On Mar 30, 9:24 am, Gabrielle <wynut...@gmail.com> wrote:
> Heya,
>
> I'm a PhD student at the University of Southampton. I'm researching
> the how multi-threaded software uses shared resources such as shared
> state and message passing over networks etc, and how those uses change
> across software versions. I want to read through the source code but
> don't have a great understanding of multi-threaded C so if anyone
> could give me pointers or a general description about how the shared
> variables/condition variables are used and for what conceptual purpose
> I would be much obliged.

  In summary:   C doesn't support multi-threading.

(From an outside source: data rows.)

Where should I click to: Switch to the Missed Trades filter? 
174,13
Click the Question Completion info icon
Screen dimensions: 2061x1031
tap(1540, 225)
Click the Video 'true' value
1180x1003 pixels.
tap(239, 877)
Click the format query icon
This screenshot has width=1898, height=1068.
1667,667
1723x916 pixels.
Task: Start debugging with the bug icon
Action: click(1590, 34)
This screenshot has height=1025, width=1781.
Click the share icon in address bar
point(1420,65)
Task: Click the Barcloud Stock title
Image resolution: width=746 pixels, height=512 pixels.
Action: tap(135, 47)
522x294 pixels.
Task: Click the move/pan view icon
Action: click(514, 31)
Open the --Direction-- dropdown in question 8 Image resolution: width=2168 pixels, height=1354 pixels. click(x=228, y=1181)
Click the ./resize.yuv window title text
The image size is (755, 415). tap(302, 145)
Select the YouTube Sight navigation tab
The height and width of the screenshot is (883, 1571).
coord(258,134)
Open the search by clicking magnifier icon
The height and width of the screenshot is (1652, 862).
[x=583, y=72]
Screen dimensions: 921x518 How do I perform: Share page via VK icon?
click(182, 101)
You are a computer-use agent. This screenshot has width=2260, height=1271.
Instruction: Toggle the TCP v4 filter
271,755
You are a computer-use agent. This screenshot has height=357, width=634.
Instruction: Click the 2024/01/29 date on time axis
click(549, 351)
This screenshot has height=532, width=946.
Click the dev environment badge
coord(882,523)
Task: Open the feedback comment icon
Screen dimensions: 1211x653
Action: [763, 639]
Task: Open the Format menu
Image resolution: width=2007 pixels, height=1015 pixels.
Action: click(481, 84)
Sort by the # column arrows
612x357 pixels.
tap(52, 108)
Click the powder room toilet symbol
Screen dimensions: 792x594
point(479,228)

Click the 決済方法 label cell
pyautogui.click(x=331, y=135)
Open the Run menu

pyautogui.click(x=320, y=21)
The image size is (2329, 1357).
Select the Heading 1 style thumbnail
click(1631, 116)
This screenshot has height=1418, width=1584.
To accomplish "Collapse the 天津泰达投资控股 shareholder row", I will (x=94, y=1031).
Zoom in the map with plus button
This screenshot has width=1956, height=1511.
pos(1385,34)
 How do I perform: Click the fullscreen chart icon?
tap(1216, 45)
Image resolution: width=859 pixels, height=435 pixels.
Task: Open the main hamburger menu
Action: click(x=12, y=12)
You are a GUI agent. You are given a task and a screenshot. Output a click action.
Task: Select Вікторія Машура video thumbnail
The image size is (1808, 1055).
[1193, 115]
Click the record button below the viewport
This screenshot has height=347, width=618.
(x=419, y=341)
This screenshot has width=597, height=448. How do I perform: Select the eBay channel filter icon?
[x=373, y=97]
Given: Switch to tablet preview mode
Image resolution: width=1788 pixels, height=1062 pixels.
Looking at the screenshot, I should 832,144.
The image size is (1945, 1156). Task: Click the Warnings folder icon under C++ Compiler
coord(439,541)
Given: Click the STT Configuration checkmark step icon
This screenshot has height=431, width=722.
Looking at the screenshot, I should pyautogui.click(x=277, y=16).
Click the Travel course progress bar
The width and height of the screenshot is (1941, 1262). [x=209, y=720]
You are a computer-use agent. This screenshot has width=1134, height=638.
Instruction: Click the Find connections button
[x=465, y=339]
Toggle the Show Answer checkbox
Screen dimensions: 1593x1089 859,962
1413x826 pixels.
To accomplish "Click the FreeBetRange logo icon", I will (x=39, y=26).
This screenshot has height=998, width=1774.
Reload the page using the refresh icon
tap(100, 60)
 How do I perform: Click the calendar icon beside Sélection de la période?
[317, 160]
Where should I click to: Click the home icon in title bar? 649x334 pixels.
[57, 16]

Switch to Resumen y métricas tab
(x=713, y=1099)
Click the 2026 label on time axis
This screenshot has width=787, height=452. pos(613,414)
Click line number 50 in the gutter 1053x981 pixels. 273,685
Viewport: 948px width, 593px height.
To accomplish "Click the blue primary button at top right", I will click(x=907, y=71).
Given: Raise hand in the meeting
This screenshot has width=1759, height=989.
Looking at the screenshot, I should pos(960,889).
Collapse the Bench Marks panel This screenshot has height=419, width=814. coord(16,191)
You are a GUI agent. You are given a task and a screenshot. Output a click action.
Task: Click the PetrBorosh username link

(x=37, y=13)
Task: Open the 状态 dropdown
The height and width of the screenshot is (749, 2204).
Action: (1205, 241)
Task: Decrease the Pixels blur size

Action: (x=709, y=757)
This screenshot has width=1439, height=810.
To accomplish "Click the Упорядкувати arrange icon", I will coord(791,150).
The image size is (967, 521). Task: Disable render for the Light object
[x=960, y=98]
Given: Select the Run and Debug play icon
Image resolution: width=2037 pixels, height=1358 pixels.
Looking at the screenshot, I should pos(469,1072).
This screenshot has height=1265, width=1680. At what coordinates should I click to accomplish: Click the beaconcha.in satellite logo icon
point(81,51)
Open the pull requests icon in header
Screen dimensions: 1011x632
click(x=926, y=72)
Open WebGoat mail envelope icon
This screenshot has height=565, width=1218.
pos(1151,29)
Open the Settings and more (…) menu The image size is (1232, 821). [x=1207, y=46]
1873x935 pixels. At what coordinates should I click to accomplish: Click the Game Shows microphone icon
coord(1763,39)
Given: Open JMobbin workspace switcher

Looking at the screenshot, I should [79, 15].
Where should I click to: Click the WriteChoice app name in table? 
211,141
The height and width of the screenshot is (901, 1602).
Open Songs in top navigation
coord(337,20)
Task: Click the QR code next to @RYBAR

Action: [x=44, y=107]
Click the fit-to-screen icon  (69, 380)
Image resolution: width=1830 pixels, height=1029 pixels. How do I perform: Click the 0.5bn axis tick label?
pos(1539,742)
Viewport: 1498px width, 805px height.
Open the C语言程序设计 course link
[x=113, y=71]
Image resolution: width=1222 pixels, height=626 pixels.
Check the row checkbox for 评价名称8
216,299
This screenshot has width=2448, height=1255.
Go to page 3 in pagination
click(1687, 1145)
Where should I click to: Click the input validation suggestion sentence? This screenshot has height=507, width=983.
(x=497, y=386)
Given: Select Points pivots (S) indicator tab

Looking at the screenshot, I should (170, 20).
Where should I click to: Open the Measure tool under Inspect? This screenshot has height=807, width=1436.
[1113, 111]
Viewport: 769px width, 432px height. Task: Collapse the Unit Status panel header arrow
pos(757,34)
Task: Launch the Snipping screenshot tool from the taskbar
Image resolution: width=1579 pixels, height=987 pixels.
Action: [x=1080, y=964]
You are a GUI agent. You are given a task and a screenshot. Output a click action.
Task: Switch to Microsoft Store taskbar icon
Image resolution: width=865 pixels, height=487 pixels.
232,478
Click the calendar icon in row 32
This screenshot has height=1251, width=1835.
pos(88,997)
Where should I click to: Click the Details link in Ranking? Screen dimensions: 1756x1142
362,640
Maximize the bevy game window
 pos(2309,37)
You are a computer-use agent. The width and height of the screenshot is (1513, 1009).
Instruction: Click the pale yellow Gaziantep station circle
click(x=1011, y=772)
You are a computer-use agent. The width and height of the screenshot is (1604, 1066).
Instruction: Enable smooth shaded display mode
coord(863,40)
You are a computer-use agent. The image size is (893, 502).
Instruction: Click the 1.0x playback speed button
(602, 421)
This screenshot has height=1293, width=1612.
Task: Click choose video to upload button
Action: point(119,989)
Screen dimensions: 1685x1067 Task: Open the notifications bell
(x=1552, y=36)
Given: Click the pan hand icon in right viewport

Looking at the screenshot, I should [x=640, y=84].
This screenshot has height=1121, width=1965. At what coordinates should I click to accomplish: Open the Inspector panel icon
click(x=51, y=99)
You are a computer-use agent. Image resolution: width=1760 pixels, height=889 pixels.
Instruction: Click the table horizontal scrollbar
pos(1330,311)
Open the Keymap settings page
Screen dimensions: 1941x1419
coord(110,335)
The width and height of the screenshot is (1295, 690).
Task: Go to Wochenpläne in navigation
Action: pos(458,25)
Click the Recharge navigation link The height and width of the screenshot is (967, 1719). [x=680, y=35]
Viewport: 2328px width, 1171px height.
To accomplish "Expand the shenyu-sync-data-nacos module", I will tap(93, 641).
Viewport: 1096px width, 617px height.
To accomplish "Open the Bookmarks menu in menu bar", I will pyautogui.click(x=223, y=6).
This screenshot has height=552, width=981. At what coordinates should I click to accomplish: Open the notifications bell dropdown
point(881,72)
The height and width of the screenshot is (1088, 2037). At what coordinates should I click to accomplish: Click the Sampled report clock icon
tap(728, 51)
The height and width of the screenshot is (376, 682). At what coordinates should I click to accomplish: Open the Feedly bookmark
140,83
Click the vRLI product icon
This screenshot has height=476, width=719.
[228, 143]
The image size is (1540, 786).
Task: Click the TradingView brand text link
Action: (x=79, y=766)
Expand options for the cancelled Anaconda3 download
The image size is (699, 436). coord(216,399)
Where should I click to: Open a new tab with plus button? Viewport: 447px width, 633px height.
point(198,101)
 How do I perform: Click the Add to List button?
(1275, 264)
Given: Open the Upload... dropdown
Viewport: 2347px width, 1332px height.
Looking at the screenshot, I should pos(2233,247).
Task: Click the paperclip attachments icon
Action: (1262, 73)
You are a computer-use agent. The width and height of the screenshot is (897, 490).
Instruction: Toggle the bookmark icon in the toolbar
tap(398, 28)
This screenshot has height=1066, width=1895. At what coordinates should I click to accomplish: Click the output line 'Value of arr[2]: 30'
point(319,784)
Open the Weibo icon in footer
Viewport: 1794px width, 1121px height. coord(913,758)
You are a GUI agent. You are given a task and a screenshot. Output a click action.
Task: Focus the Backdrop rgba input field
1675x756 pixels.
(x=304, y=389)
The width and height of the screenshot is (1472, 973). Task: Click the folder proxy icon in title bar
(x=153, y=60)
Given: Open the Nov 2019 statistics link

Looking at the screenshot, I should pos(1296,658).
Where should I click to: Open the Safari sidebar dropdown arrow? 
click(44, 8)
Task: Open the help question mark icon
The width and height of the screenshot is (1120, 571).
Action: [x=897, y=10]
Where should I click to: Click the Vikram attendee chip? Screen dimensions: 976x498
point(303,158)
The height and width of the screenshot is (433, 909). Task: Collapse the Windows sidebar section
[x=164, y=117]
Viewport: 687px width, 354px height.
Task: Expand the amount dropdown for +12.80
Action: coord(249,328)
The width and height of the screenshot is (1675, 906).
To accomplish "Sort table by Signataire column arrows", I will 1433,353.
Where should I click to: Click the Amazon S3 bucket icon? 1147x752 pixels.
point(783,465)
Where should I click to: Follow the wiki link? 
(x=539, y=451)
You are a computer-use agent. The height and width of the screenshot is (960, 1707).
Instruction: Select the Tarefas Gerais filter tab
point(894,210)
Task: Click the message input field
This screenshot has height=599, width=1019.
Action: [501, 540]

  There are primitives that will split a process into either two
distinct processes (no ability to share directly) or spawn a thread
starting with another function call.

  All memory available to a process is available to all threads.  It
is up to the programmer to access this memory safely.  posix threads
provides locking primitives that come with some memory barriers as
well as some condition mechanisms to wait for signal from other
threads.

  But you're pretty well on your own.

  Our structures in memcached primarily fall into one of two
categories:

   1) shared access via locks whenever needed (e.g. the thing that
holds all your data)
   2) copied per-thread and aggregated via special shared access
functions (e.g. stats)

  Clocks are accessed lazily because time is somewhat advisory, so
access to current time is something that would raise a yellow flag.
In isolation, it's possible for time to stop to a thread, but in
practice, an unrelated memory barrier will cause synchronization of
the thread cache often enough to have it not be harmful.